Biofuels: Turning petroleum addicts into alcoholics?
The Environmental Law Institute in Washington warns against the US championing ethanol as an alternative fuel.
This paper by Arnold W. Reitze makes a contribution to the hotly contested debate over the benefits of biofuels (EurActiv 29/01/06).
It says that subsidies under the US Clean Air Act have made ethanol production immensely profitable in the US even though it is more costly and performs worse than gasoline. Moreover, it says subsidisation in the US has “distorted the market for renewable fuels”.
From a political perspective, the author argues that the US ethanol programme has provided the illusion that the government is responding to increased petroleum prices.

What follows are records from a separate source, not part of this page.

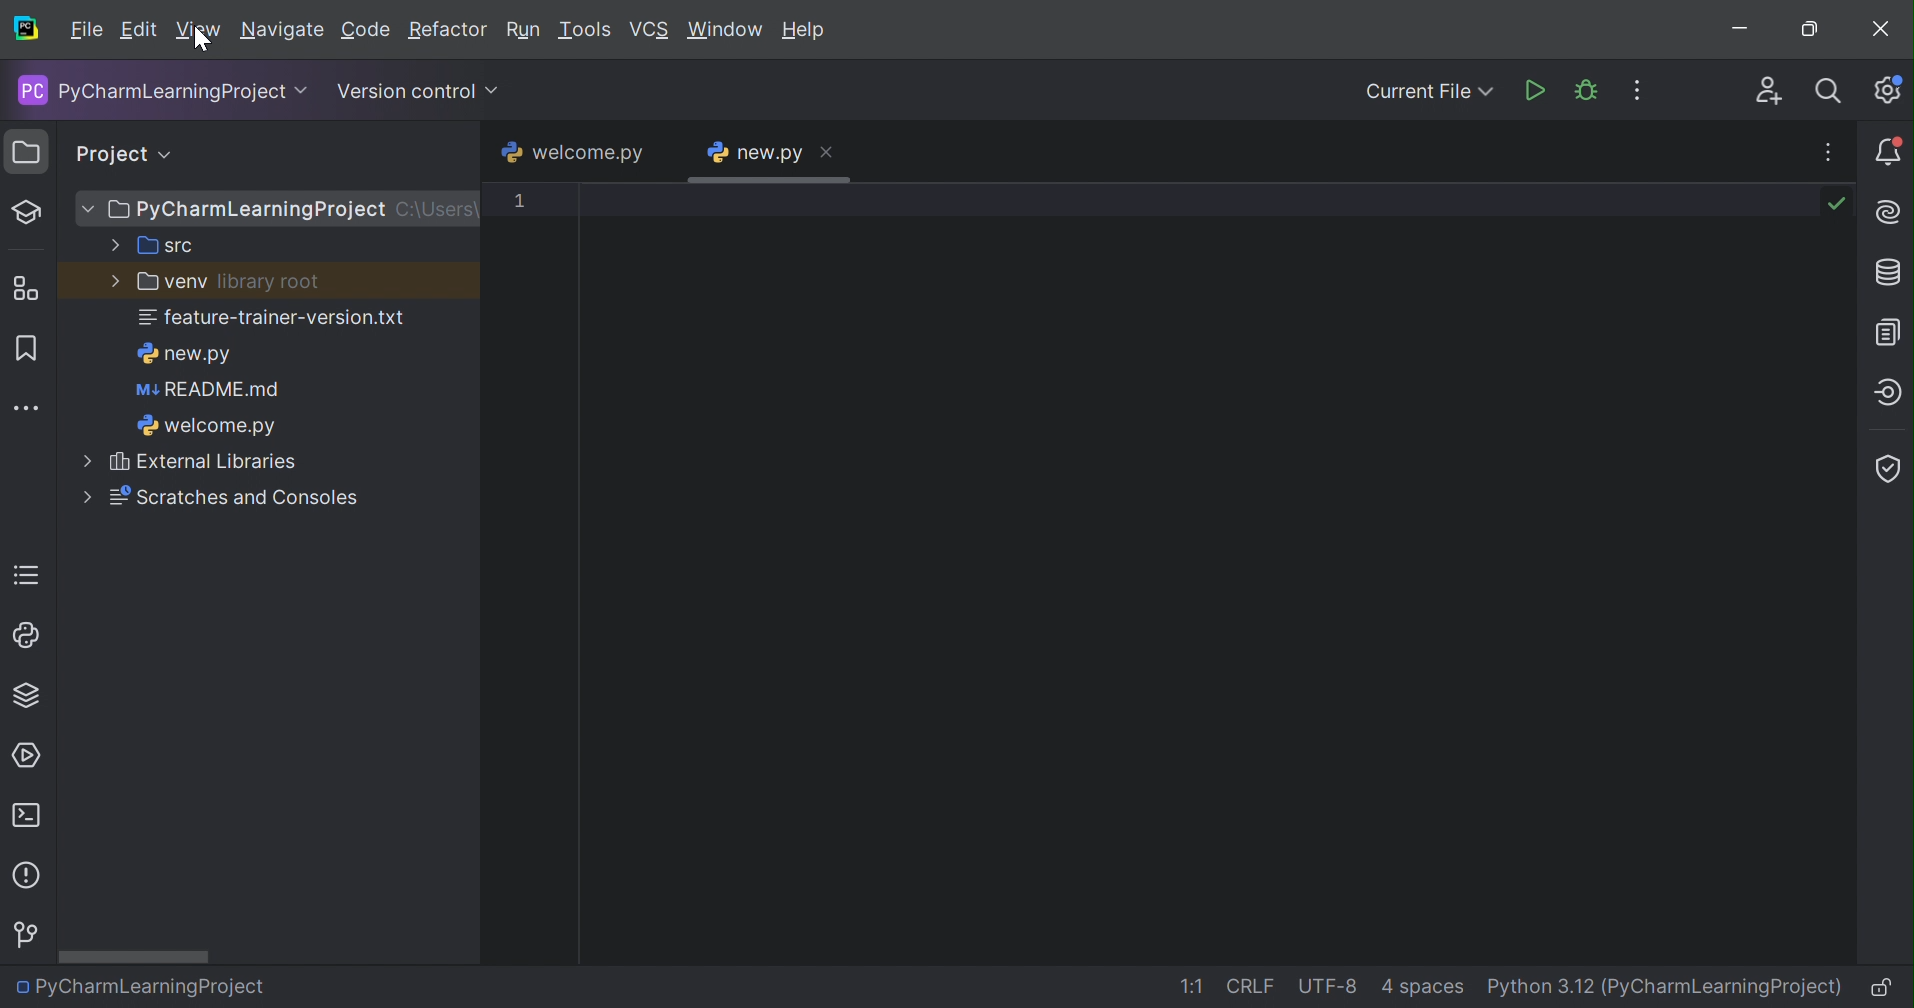 The width and height of the screenshot is (1914, 1008). I want to click on Bookmarks, so click(23, 346).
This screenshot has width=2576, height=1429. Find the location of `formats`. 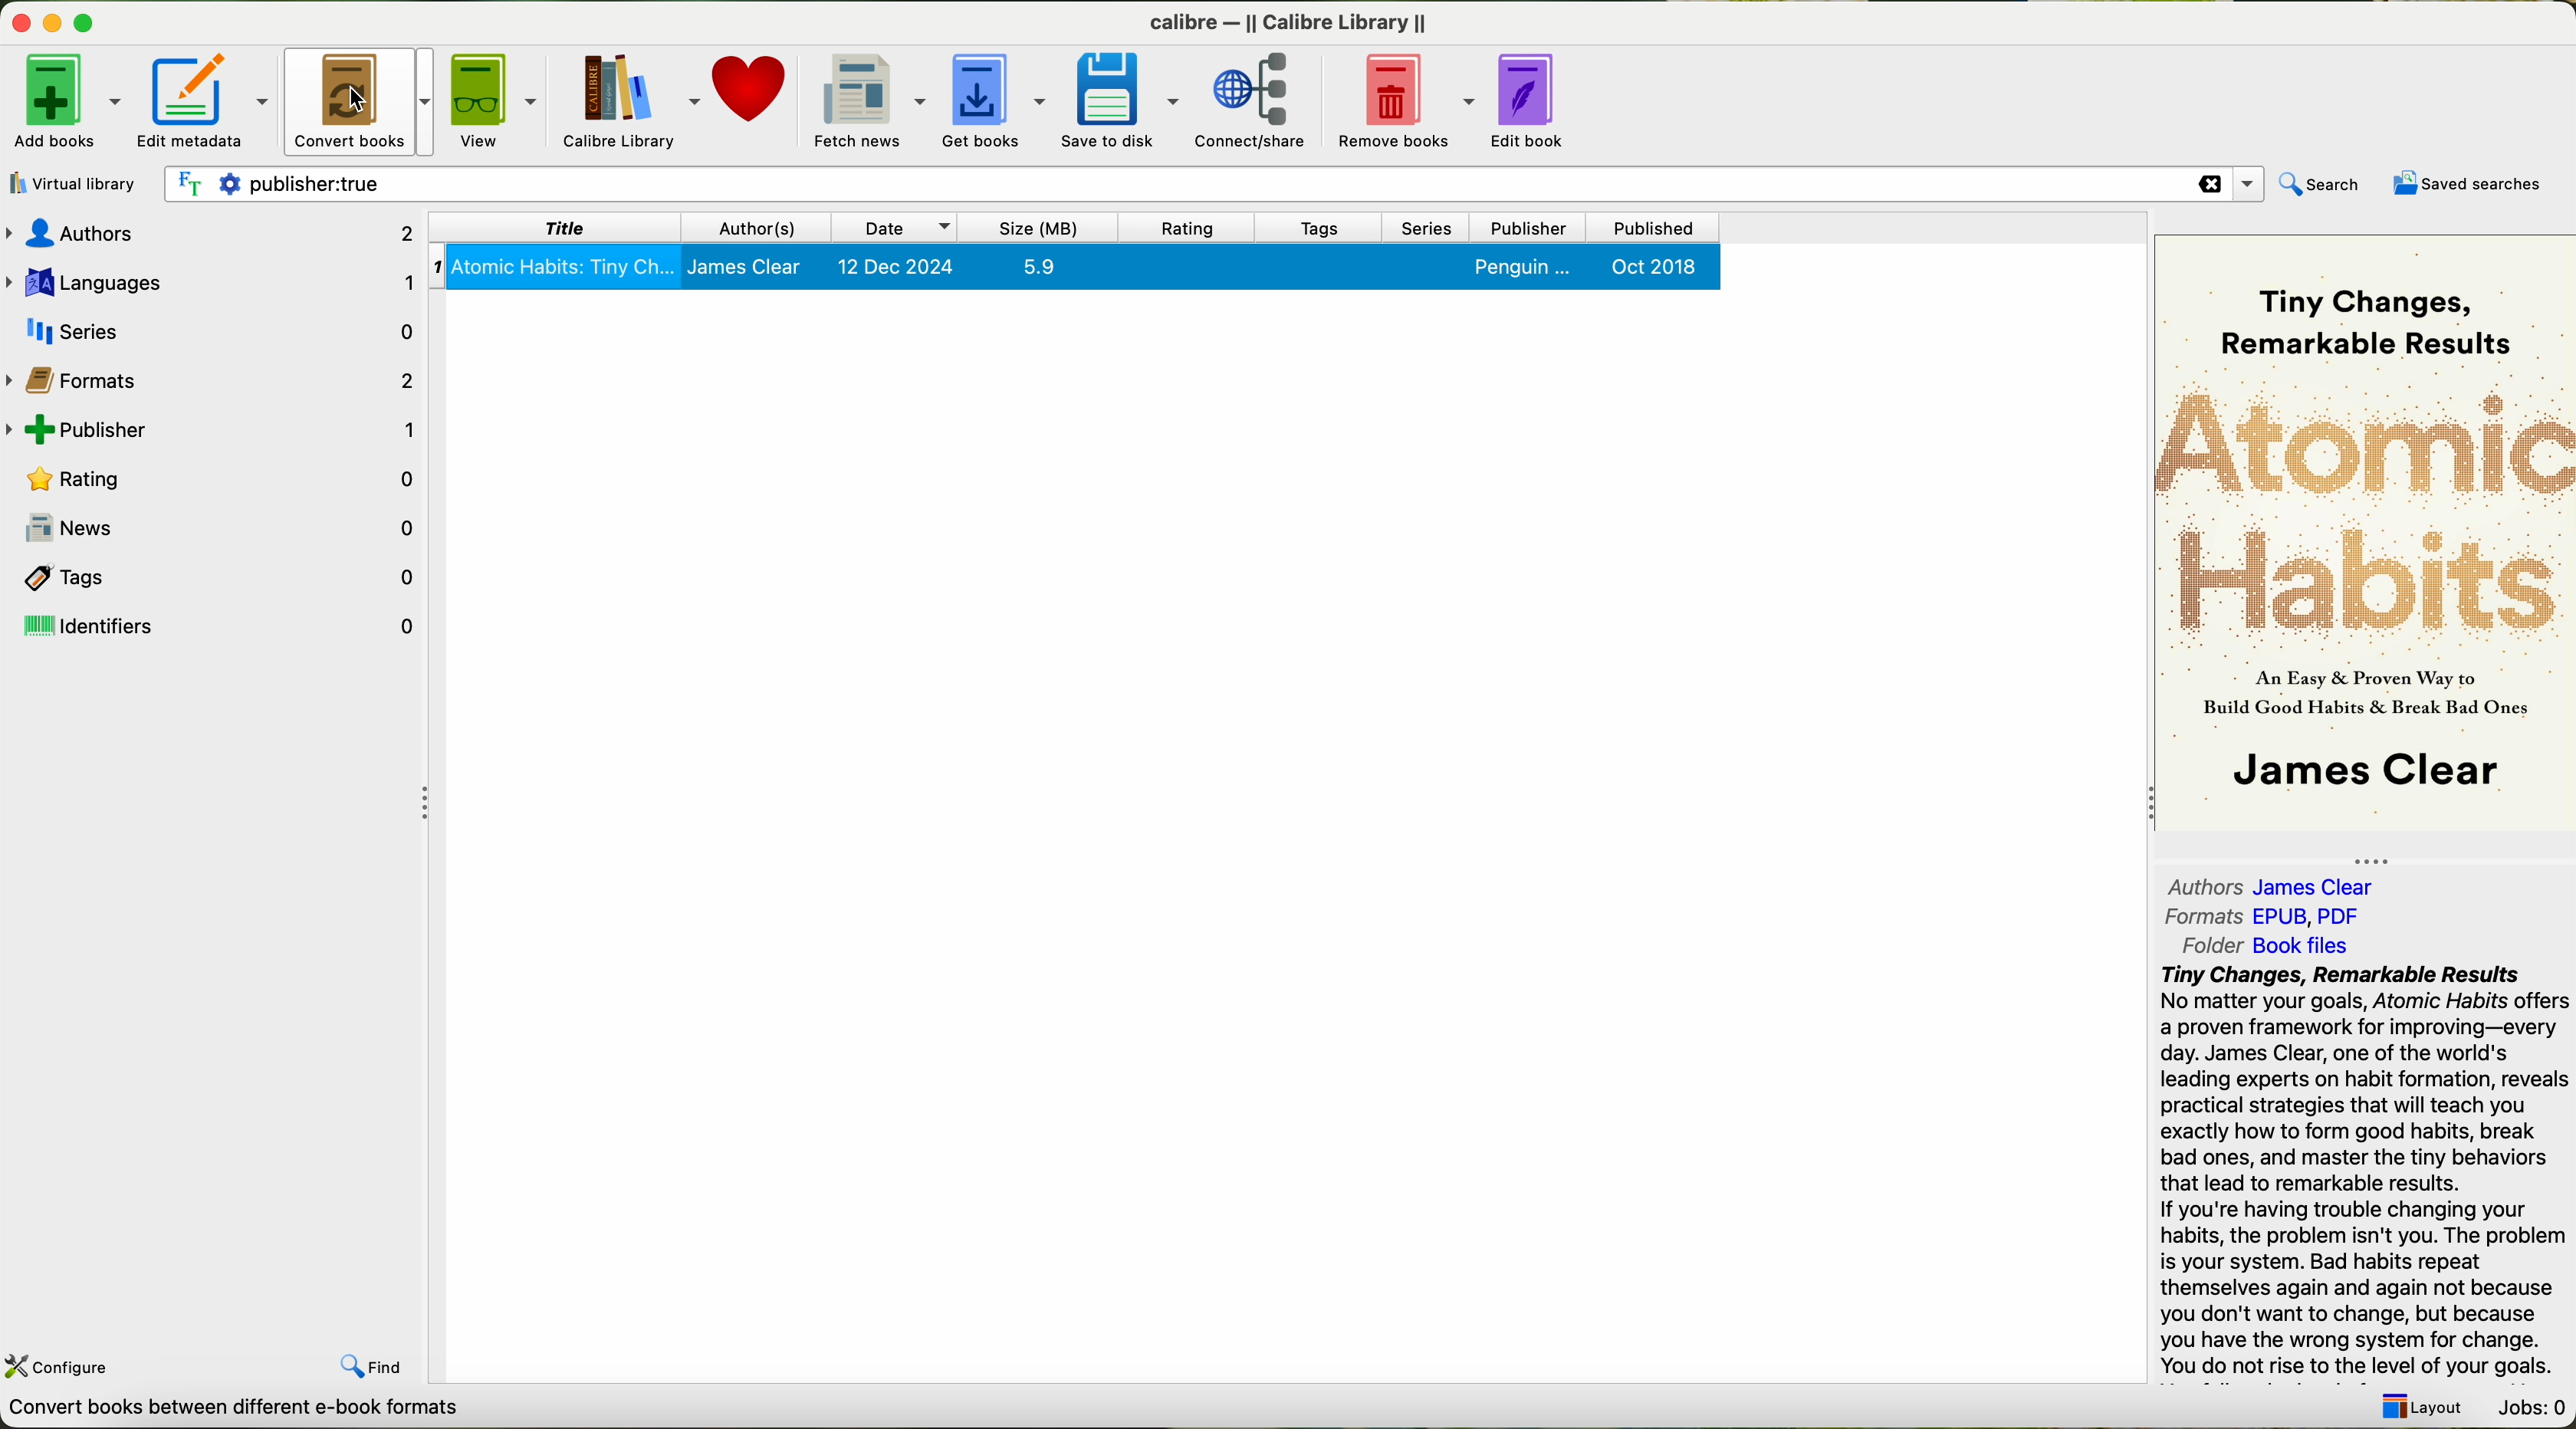

formats is located at coordinates (2263, 918).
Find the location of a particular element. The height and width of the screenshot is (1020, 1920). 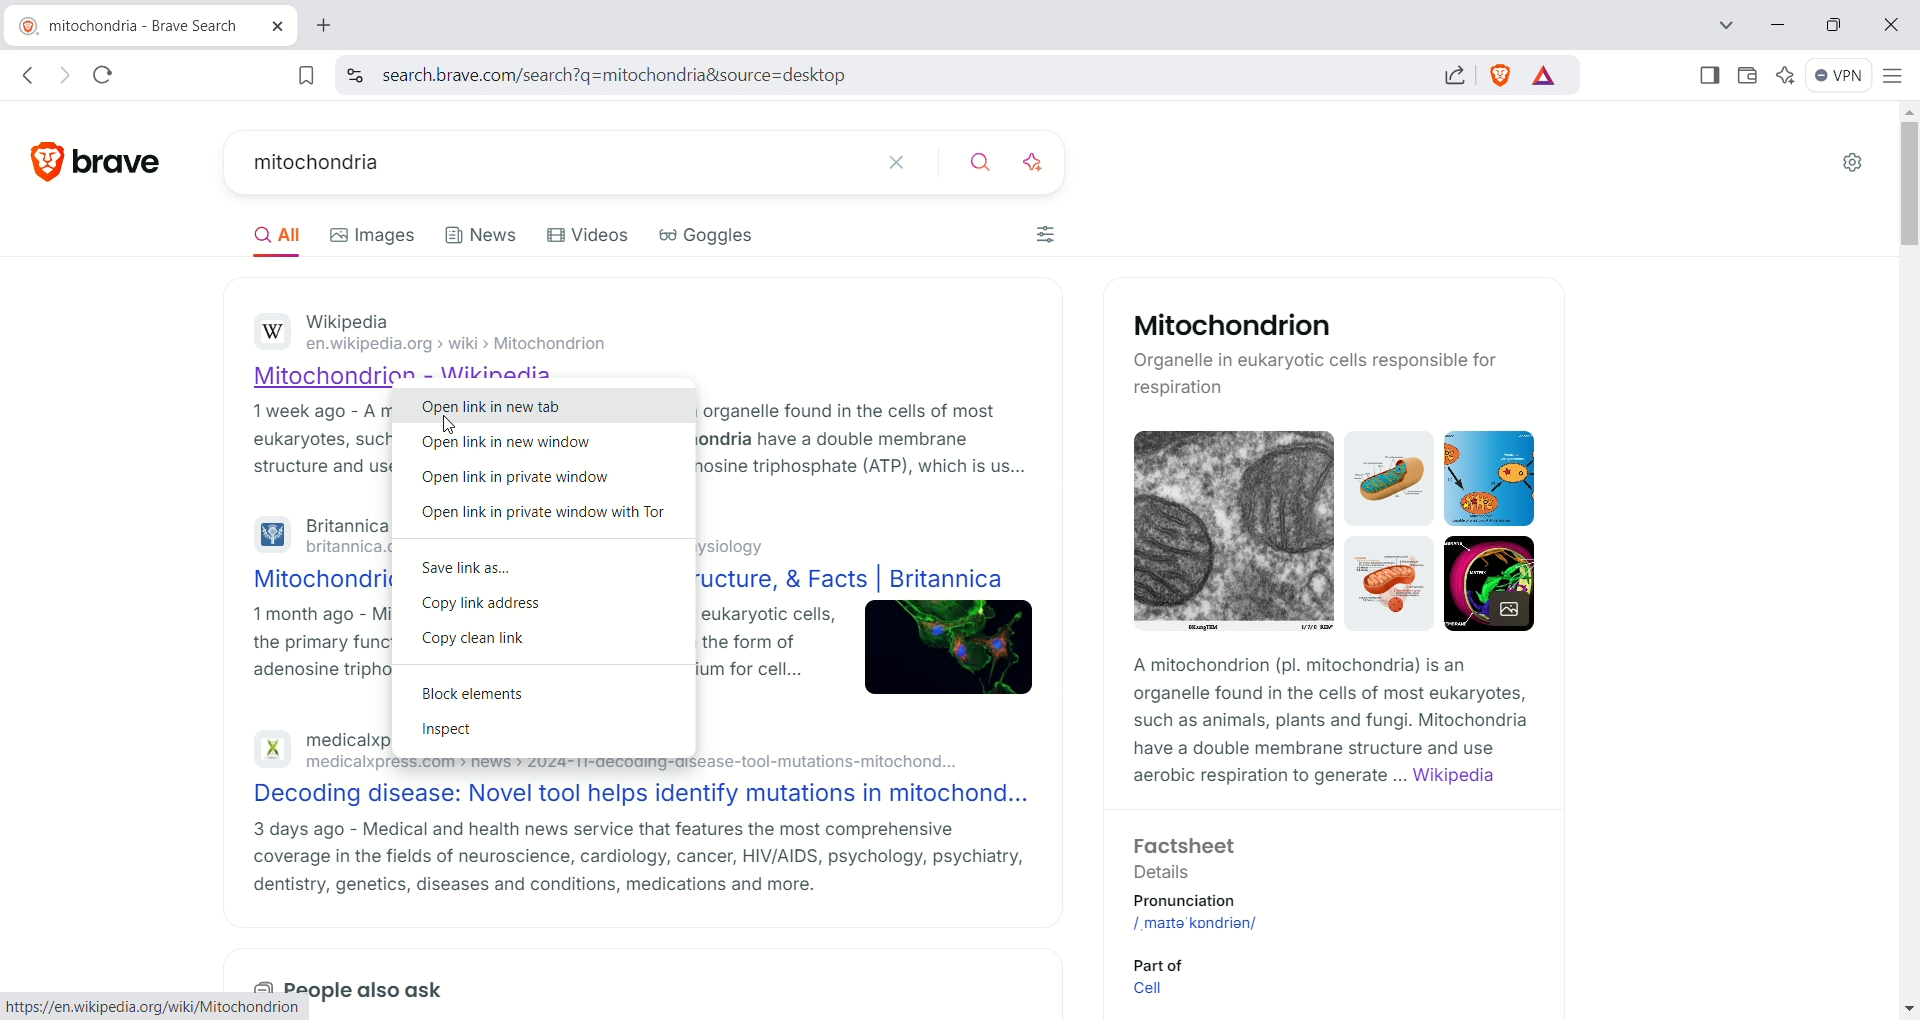

Decoding disease: Novel tool helps identify mutations in mitochond... is located at coordinates (640, 791).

But he says that, since ethanol production requires about as much fossil-fuel energy as is found in ethanol, its use does not reduce the nation’s demand for fossil fuels. “Until the technology is available to produce a significant net energy gain from using renewable fuels, their use will not be a viable way to deal with climate change.”
In addition, Reitze says that import barriers against countries with economically favourable conditions for producing ethanol, such as Brazil, should be lowered. This would help to reduce agricultural surpluses adversely effecting the developing world, whilst also contributing to US energy security by diversifying supply.
The only justification the author sees for the program was “the need to generate political contributions or to placate Midwest members of Congress seeking welfare for their constituents.”
Reitze concludes that “a renewable fuels program should be an important part of a national energy policy, but it must be sustainable, and it should not be based on long-term government subsidies.”